摘录文本:
○ ○ ○ ○

基于遗传算法反求耳结构弹性模量

本研究通过力学反问题原理,利用已知的位移求解耳结构弹性模量。随机产生遗传算法的初始种群,使用自编的Matlab算法程序,对初始种群进行遗传迭代计算,把已知的目标位移与种群位移的均方差作为目标函数,以目标函数值最小控制迭代进化的方向。通过耳结构的鼓膜凸和镫骨底板2个控制位移以及砧镫关节周围的8个控制位移这两个算例求解正常砧镫关节的弹性模量,并使用耳结构的鼓膜凸和镫骨底板2个控制位移求解病变砧镫关节的弹性模量。结果表明,使用基于遗传算法的反问题方法计算耳结构的弹性模量是可行的,并且具有稳定性和不受结构力学性能影响的特点,相对误差分别为0.05%和0.2%、0.03%,可为临床病变耳提供有效的力学参数。

Inverse Derivative of Elastic Modulus For Human Ear Using Genetic-Algorithm

The objective of this paper is to calculate the elastic modulus of the ear structure by the known displacement based on inverse problem theory of mechanics.The initial population of the genetic algorithm was generated in random.Genetic iterative calculation was carried out on the initial population by a self-compiling program using MATLAB language.The target function was the mean-square deviation between the known displacement and the displacement of the population.We completed the following work by the calculation example:The elastic modulus of the normal incudostapedial joint was obtained by two controlled displacements of umbo membrane tympani and stapes footplate of human ear.The elastic modulus of the normal incudostapedial joint was obtained by eight controlled displacements around incudostapedial joint.The elastic modulus of the diseased incudostapedial joint was obtained by two controlled displacements of umbo membrane tympani and stapes footplate of human ear.Results showed that it was feasible to calculate the elastic modulus of the ear structure by the inverse problem method based on genetic algorithm,which has the advantage of stability and independence of structure mechanical property.The relative errors were 0.05%,0.2%,and 0.03% respectively,which supplied valid mechanical parameters for diseased human ear in clinic.

○ ○ ○ ○

所给材料:
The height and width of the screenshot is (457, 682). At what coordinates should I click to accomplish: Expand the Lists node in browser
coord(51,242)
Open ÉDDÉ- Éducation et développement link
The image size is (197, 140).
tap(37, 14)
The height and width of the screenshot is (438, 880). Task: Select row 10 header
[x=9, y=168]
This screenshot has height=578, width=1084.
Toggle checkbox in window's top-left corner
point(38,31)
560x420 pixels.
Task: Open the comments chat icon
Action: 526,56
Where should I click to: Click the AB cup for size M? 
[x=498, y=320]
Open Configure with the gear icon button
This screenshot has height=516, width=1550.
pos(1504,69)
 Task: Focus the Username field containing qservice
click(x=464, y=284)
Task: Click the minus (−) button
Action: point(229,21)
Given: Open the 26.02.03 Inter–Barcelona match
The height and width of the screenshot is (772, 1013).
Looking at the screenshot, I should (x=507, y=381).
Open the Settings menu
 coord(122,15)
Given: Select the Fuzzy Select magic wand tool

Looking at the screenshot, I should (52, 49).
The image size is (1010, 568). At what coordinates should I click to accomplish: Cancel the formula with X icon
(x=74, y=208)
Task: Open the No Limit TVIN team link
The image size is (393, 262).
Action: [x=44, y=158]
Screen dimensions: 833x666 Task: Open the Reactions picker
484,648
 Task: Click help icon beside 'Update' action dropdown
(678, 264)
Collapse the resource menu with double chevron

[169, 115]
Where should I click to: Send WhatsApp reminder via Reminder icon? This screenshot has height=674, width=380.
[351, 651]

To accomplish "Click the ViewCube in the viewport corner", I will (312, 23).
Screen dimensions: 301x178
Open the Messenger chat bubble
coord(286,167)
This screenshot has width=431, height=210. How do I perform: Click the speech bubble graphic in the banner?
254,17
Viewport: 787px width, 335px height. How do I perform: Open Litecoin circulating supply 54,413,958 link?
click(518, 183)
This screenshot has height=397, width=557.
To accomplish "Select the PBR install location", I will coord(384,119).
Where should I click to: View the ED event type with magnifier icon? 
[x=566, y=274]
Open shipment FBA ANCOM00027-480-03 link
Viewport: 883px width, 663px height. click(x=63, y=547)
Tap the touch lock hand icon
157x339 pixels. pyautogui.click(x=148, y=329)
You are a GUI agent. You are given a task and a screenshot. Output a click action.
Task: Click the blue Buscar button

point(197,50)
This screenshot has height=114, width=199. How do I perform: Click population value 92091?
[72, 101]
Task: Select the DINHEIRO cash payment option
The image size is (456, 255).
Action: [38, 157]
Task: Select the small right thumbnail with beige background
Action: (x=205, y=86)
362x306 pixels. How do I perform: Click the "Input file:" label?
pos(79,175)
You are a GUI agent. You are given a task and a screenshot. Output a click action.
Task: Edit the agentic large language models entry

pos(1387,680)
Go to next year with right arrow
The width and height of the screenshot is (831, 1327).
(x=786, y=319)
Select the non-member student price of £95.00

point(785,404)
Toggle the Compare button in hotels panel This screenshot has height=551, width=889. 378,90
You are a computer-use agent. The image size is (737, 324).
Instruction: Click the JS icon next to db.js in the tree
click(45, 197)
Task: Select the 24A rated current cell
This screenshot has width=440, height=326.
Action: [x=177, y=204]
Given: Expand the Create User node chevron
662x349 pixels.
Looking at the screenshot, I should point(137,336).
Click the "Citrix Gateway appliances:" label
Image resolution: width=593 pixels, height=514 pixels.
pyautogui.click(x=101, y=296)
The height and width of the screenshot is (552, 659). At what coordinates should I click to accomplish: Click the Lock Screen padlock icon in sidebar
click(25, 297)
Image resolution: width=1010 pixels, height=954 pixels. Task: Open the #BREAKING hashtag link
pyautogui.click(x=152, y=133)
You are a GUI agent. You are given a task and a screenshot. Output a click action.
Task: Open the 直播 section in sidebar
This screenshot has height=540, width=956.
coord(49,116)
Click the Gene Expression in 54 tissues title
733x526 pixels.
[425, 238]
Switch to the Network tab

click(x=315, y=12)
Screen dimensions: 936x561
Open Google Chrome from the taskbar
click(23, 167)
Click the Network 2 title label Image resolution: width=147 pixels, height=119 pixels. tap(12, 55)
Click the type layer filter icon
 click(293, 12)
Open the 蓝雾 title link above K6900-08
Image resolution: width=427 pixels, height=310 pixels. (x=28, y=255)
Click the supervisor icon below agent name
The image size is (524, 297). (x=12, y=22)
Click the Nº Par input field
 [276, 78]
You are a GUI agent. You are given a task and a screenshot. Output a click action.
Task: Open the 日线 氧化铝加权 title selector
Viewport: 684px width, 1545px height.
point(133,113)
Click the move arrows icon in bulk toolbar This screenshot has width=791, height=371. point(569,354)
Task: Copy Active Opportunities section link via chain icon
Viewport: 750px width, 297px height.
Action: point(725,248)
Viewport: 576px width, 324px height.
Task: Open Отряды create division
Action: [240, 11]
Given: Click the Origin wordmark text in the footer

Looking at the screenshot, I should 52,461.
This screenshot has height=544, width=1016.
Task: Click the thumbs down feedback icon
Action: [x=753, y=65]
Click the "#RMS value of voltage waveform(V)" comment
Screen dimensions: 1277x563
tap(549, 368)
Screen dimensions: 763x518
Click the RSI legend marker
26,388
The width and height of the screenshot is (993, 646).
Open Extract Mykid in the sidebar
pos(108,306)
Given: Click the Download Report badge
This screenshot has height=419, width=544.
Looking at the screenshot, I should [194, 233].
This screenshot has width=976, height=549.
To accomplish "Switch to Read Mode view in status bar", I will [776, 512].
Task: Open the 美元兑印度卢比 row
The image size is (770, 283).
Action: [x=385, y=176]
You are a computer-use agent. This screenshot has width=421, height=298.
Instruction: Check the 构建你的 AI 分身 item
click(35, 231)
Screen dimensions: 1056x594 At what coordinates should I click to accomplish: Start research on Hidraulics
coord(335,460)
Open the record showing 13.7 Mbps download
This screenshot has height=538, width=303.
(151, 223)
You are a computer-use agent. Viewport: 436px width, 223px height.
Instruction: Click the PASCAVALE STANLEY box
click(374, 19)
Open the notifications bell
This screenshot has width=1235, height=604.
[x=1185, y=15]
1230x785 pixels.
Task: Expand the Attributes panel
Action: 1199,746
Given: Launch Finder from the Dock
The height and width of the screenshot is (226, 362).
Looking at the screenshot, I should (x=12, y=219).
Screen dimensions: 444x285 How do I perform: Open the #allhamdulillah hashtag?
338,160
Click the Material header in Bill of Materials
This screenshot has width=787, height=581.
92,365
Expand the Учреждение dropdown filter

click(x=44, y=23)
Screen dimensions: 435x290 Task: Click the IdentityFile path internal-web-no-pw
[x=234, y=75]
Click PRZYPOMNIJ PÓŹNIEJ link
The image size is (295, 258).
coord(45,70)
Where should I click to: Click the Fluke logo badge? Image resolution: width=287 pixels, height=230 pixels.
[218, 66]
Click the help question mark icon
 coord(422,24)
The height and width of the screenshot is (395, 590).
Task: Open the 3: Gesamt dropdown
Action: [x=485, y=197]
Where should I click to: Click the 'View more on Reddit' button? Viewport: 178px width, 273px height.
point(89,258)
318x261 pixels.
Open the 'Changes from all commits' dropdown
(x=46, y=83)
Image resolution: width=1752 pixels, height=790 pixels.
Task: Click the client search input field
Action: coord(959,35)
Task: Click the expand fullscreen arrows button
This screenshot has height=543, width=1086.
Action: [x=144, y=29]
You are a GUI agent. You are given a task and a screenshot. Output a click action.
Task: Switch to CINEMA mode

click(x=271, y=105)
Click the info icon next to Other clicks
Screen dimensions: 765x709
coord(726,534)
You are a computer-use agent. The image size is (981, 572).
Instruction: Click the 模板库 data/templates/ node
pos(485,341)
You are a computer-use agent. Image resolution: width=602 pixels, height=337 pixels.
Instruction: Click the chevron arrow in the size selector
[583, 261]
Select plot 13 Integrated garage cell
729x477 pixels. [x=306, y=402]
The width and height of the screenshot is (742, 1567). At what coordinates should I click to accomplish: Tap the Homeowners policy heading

○ ○ ○ ○

作业要求: 把摘录文本中从“基于遗传算法反求耳结构弹性模量”开始，一直到“床病变耳提供有效的力学参数。”为止的全部文字原样抄写下来。

答题区:
基于遗传算法反求耳结构弹性模量

本研究通过力学反问题原理,利用已知的位移求解耳结构弹性模量。随机产生遗传算法的初始种群,使用自编的Matlab算法程序,对初始种群进行遗传迭代计算,把已知的目标位移与种群位移的均方差作为目标函数,以目标函数值最小控制迭代进化的方向。通过耳结构的鼓膜凸和镫骨底板2个控制位移以及砧镫关节周围的8个控制位移这两个算例求解正常砧镫关节的弹性模量,并使用耳结构的鼓膜凸和镫骨底板2个控制位移求解病变砧镫关节的弹性模量。结果表明,使用基于遗传算法的反问题方法计算耳结构的弹性模量是可行的,并且具有稳定性和不受结构力学性能影响的特点,相对误差分别为0.05%和0.2%、0.03%,可为临床病变耳提供有效的力学参数。